I also love that your ship is so small. When I see the hundreds of people in the dining rooms of those mammoth cruise ships I somehow lose my appetite.
And I REALLY want those pastries. In fact, the pictures have so excited my sweet tooth that I’m going into the kitchen to make some brownies right after I hit post.
I wonder about that Brooke. I’ve never been on a cruise but I wonder about the social dynamics of them. (Carnival had a recent change of policy which is… class related as there was a lot of drunken hijinx on their ships apparently.)
PCC(E) doesn’t mention it so I presume socially they’re pretty cool, and people self select the TYPE of cruise I guess.

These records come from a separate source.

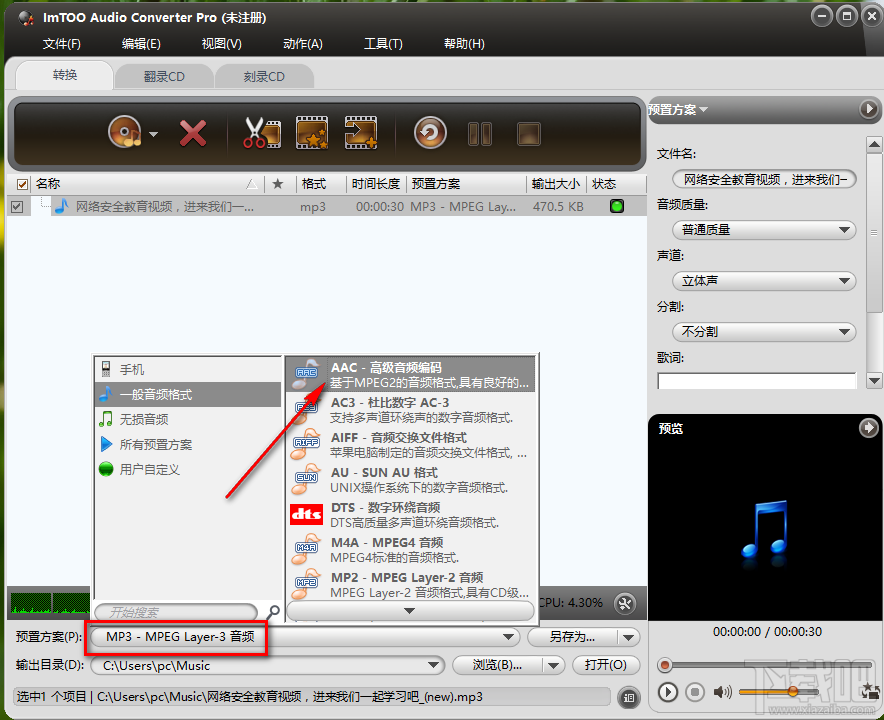Click the merge output filmstrip icon
Image resolution: width=884 pixels, height=720 pixels.
coord(361,132)

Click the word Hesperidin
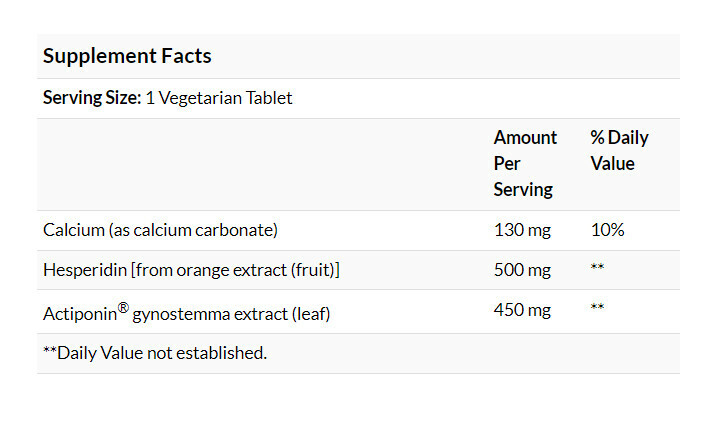tap(84, 270)
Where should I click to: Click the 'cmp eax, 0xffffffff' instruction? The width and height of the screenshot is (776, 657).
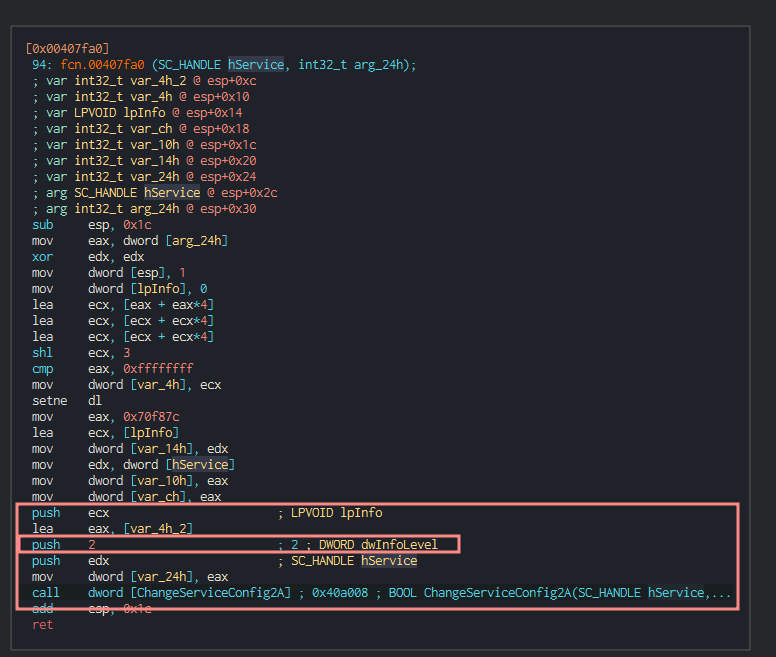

You won’t find Disney Kids Cruise people on a Viking Line “Anthropology of the Rhur Valley” boutique cruises – like PCC(E) is on now.
D.A.
NYC
Maybe a stranded Disney cruise could end up being called “Anthropology of Lord of the Flies”.

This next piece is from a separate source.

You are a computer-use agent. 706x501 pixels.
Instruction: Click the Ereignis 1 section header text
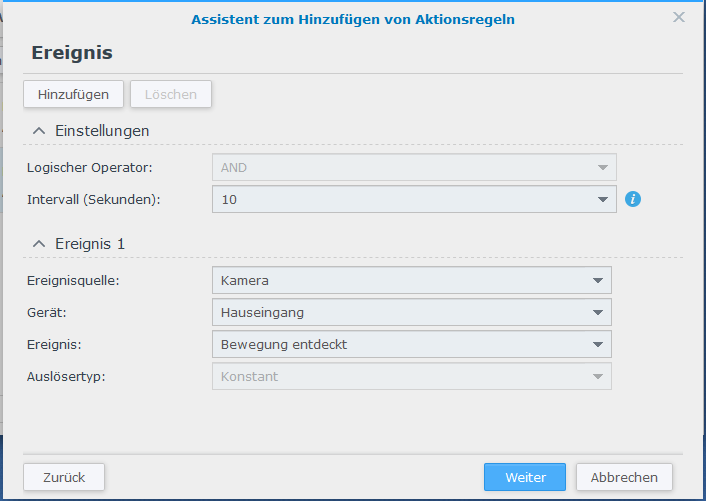click(x=90, y=244)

No, my distaste isn’t rooted in snobbery, honest. Yes, it’s true that nature cruises like the one Jerry is on don’t need to do like Basil Fawlty and put “No riff raff” at the bottom of their ads, since ‘riff raff’ tend not to be interested in them in the first place.
But I have been on an ordinary (non-nature) cruise once – on a ship that was much larger than the one Jerry is on, but vastly smaller than the behemoths they’re building today – and I had a ball. If there were any riff raff on that cruise, I didn’t see them.
One thing about the cruise I was on is that there were no buffets. Rather, we had full waiter service for every meal. It was delightful.
But I think table service has made way for buffets on cruises. In addition, the new cruise ships are designed to accommodate thousands more people than were on my cruise. And it’s those two facts that are the source of my discomfort: I just have this gut feeling that when you have literally hundreds of people – many of them happily tipsy or juvenile – massed together in the same area at the same time, all serving themselves from the same containers of food, it’s simply impossible to maintain food hygiene. So, it’s not about class. It’s about germs!
Indeed. I am a snob when it comes to buffets. I consider them a magnet for bacteria. I worked in many restaurants as a youth and you don’t want to know the things I saw. I’m kinda funny, though, because even these super high brow foodie places, in my opinion, are more “hands on” than I can stomach. Keep your paws off my food.
There was a volcanic eruption that started in Iceland, I think yesterday. Possible that you may be able to see it when you arrive there.
And related to arrival, I assume that there will be a group boarding there to go to Spitsbergen and leave for home from there. Are there any round-trip passengers?
Dr. Coyne, is your boat heading back to Iceland? If so, there is a major fissure eruption happening now, not far from Reykjavik. In my experience there is nothing more spectacular in nature than a volcanic eruption, so be sure to check it out if you get the chance.
OK, somewhat surprised you’re not familiar w chicken piccata. A basic staple in our home, even w a foodie wife who loves trying out new things. Butter, lemon, parsley (and definitely capers here)…what’s not to like?
I admit that I was shocked, shocked I tell you, to hear that Jerry wasn’t familiar with piccata!